─── Cytowany fragment

Jeśli FC Barcelona w czwartek pokona RCD Espanyol to na dwie kolejki przed końcem sezonu zapewni sobie mistrzowski tytuł. Ostatnie mecze na ławce rezerwowych zaczynał Robert Lewandowski, który wraca po kontuzji. W El Clasico nie pojawił się na boisku, a w półfinale Ligi Mistrzów wszedł na boisko w końcówce.
Hiszpanie nie mają jednak wątpliwości dotyczących jego występu w czwartkowych derbach Barcelony. "Mundo Deportivo", "As", "Sport" i "Marca" są przekonane, że Hansi Flick od pierwszej minuty postawi właśnie na Lewandowskiego.
ZOBACZ WIDEO: #dziejesiewsporcie: Pokazał, ile ma koszulek Messiego. To coś więcej niż kolekcja
Trener Hansi Flick na ten mecz przygotowuje nową strategię obrony Barcelony. Wszystko z powodu licznych absencji w zespole.
W związku z zawieszeniem Inigo Martíneza, który otrzymał żółtą kartkę w meczu z Realem Madryt, oraz kontuzjami Julesa Kounde, Marca Bernala i Pablo Torre, Flick musi dokonać zmian w składzie.
Brak Inigo Martíneza, kluczowego obrońcy, jest szczególnie dotkliwy w momencie, gdy Barcelona zmaga się z dużą liczbą straconych bramek. Od meczu z Mallorcą, drużyna straciła 13 goli w pięciu spotkaniach, co zmusza Flicka do przemyślenia ustawienia defensywy.

──────

→ Cel zadania 1
Ile goli straciła Barcelona od meczu z Mallorcą według artykułu o derbach Barcelony?
→ Cel zadania 2
Wymień wszystkie hiszpańskie gazety, które artykuł o derbach Barcelony przywołuje jako przekonane o występie Lewandowskiego od pierwszej minuty.
→ Cel zadania 3
Kontynuuj artykuł o derbach Barcelony, zaczynając od miejsca po jego ostatnim zdaniu.

─── Zebrany materiał

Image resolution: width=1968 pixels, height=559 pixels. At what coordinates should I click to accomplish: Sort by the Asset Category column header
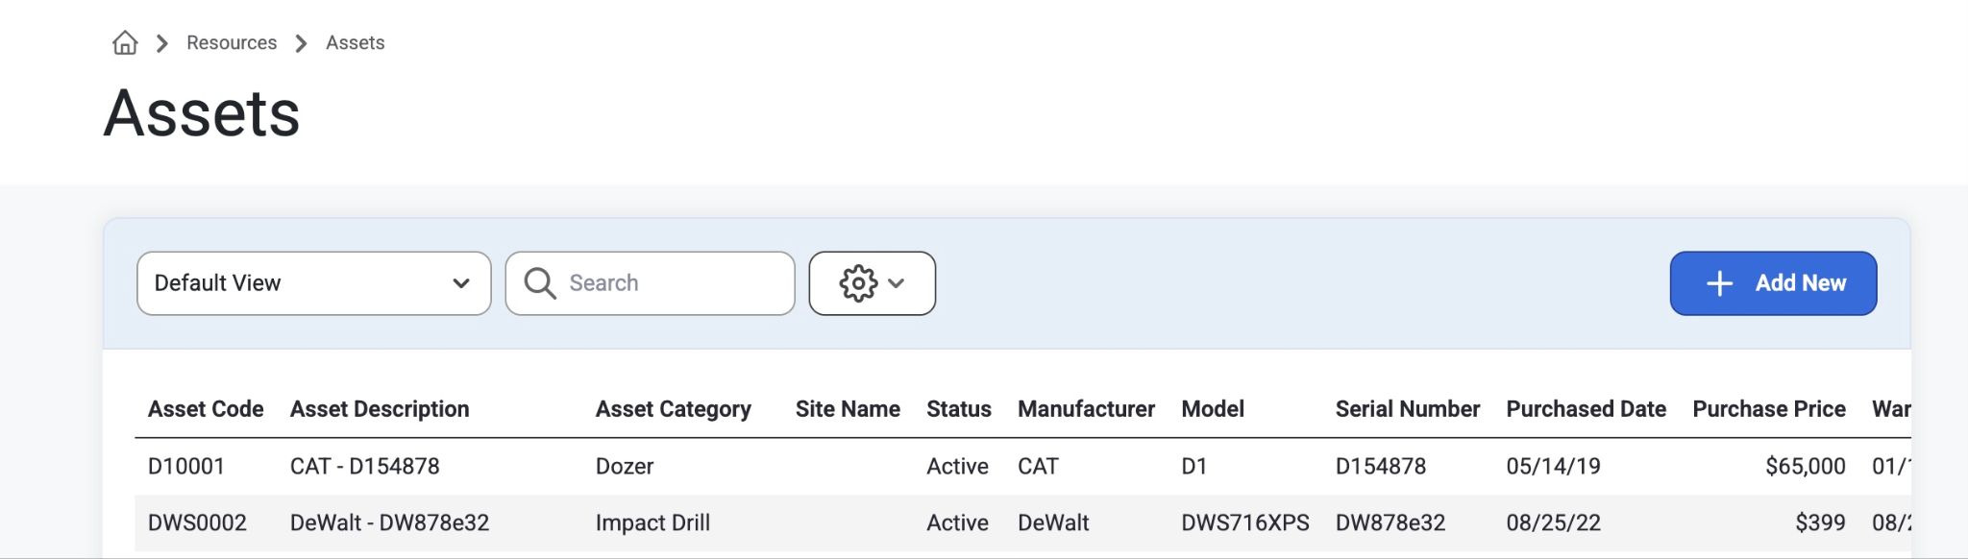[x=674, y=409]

──────

→ Wynik zadania 1
13 goli w pięciu spotkaniach.

→ Wynik zadania 2
"Mundo Deportivo", "As", "Sport", "Marca"

→ Wynik zadania 3
Eric Garcia, który zastępuje Kounde na prawej obronie, pozostanie na tej pozycji. Na lewej stronie Flick rozważa wystawienie Balde, choć ten dopiero wraca po kontuzji. W centrum obrony pojawi się Cubarsi, a jego partnerem może być Araujo, który nie grał od meczu z Interem.
Christensen, który zagrał dobrze w ostatnich minutach meczu z Realem, również może pojawić się na boisku. Jego występ w Klasyku zaskoczył kibiców, którzy docenili jego formę, mimo że opuścił sporą część sezonu.
Pewny wydaje się także występ od pierwszej minuty Wojciech Szczęsny, choć pod uwagę brany jest także Marc-Andre ter Stegen.
Początek meczu o godzinie 21:30.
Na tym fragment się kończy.